- [ABOUT THIS EXERCISE]
Restate word for word the section of the entries that opens at the line containing "Screen dimensions: 443x276" and closes at the line containing "The height and width of the screenshot is (231, 386).", both lines kept, pictures dropped.

- [EXERCISE INPUTS]
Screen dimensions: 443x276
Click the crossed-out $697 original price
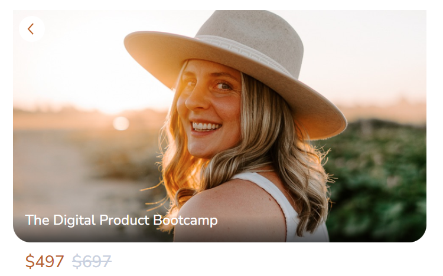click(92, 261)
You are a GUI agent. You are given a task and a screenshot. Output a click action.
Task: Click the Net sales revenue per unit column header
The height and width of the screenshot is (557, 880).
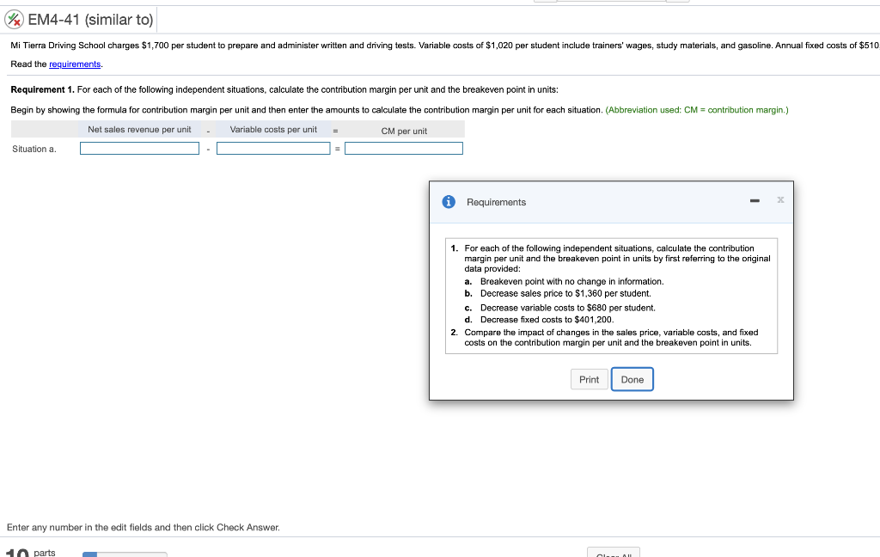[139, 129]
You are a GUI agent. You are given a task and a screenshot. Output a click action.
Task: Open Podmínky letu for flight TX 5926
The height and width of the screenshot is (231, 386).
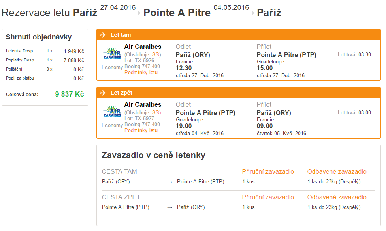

* * *

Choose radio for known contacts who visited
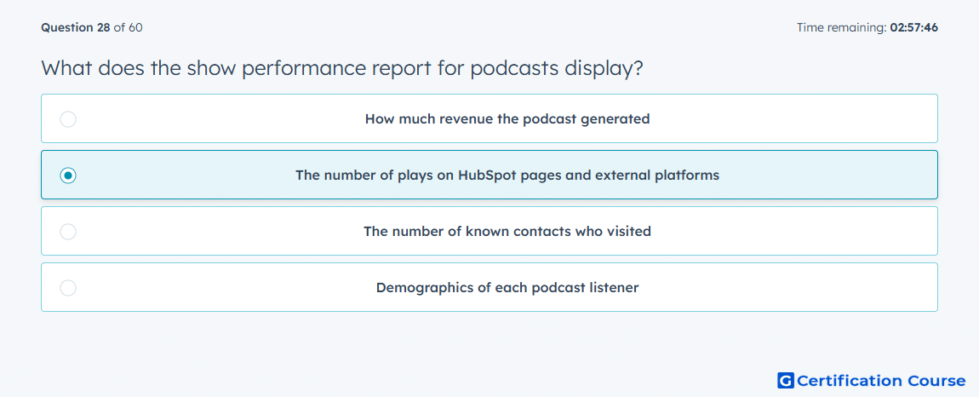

- [ANSWER]
Screen dimensions: 443x276
Click the crossed-out $697 original price
click(92, 261)
You are a GUI agent. You are given a task and a screenshot. Output a click action.
Task: Click the Net sales revenue per unit column header
The height and width of the screenshot is (557, 880).
[139, 129]
You are a GUI agent. You are given a task and a screenshot. Output a click action.
Task: Open Podmínky letu for flight TX 5926
The height and width of the screenshot is (231, 386).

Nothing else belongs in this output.